The patriarch died in August 2000. Two sons – by virtue of hard work, some ex-pat assistance, and (they would say) the grace of God – went to the United States on scholarships. One of these, now a Baltimore lawyer, is founding the University of Central Afghanistan. His younger brother, now a sophomore at the University of Chicago, was mentioned in the previous column for beginning, while 17 years old, a school for girls despite Taliban opposition. One day he’ll make a fine minister of education. Their sister is already at work in the Afghan hinterlands with the Spanish branch of Doctors Without Borders. If these people and their country don’t deserve our help, Presidents Bush and Putin, please tell us who does.
National interest, we realize, takes precedence over Good Works. Reasons nos. 2 and 3 for the Bush-Putin Plan offer exactly such incentives.
Its second goal is the enhancement of American and Russian credibility within the Muslim world. Both your countries, admit it or not, have serious problems with Islam. You seem locked into deeply adversarial relations with Muslims in Palestine (President Bush) and Chechnya (President Putin). Islamist terrorists point to these positions, among others, in their efforts to demonize the West and recruit suicide bombers. Leadership in rebuilding Afghanistan – along Afghan Muslim lines – would go far to shatter the stereotypes on which men like Osama bin Laden depend for support.

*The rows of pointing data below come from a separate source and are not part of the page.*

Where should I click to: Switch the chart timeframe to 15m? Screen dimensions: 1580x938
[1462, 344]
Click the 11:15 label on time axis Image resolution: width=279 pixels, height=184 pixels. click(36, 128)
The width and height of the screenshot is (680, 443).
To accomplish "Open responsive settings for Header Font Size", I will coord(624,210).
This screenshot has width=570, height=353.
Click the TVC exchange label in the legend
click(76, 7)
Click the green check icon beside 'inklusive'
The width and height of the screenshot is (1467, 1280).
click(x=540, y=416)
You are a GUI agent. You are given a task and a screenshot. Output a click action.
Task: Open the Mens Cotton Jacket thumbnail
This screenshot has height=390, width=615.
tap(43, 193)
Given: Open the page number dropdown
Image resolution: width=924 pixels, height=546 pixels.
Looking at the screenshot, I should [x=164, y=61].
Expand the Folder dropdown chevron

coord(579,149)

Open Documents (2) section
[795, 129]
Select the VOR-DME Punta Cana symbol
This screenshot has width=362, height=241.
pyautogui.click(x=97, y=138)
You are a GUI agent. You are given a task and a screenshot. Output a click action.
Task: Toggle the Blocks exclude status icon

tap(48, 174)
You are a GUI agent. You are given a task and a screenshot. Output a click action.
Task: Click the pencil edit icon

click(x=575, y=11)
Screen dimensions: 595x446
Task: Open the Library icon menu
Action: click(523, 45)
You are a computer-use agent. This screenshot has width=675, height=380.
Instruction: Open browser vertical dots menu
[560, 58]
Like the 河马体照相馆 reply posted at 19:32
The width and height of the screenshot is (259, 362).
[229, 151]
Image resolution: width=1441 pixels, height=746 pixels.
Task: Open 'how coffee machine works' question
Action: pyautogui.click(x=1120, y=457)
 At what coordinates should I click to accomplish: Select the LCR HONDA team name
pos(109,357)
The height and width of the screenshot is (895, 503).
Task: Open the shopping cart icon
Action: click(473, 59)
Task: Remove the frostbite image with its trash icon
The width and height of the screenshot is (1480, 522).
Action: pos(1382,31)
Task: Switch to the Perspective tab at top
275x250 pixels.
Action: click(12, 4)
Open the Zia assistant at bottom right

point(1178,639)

A third goal of the Bush-Putin Plan takes us to history books … and here the two of you had little in common as schoolboys. Specifically you read very different accounts of how and why the Cold War started after World War II. History books have always been partisan, but in retrospect both sides now realize this much: That the reconstruction of post-war Europe marked a key point of separation for the two new superpowers. America’s Marshall Plan led to one socio-economic model which then took military form in NATO. Russia and its USSR went another route and constructed the Warsaw Pact. Rebuilding Europe separately led to decades of Cold War build-up.
You can do better. The Bush-Putin Plan can rebuild Afghanistan, rebuild Western credibility with the Muslim world, and rebuild trust between two men – and two countries – with much in common. Your Plan can and should solicit help from others. But you, Presidents Bush and Putin, must take the lead.
Dr. Whitney Azoy, a cultural anthropologist and former U.S. diplomat in Kabul, has worked for 30 years with Afghanistan and the Muslim world.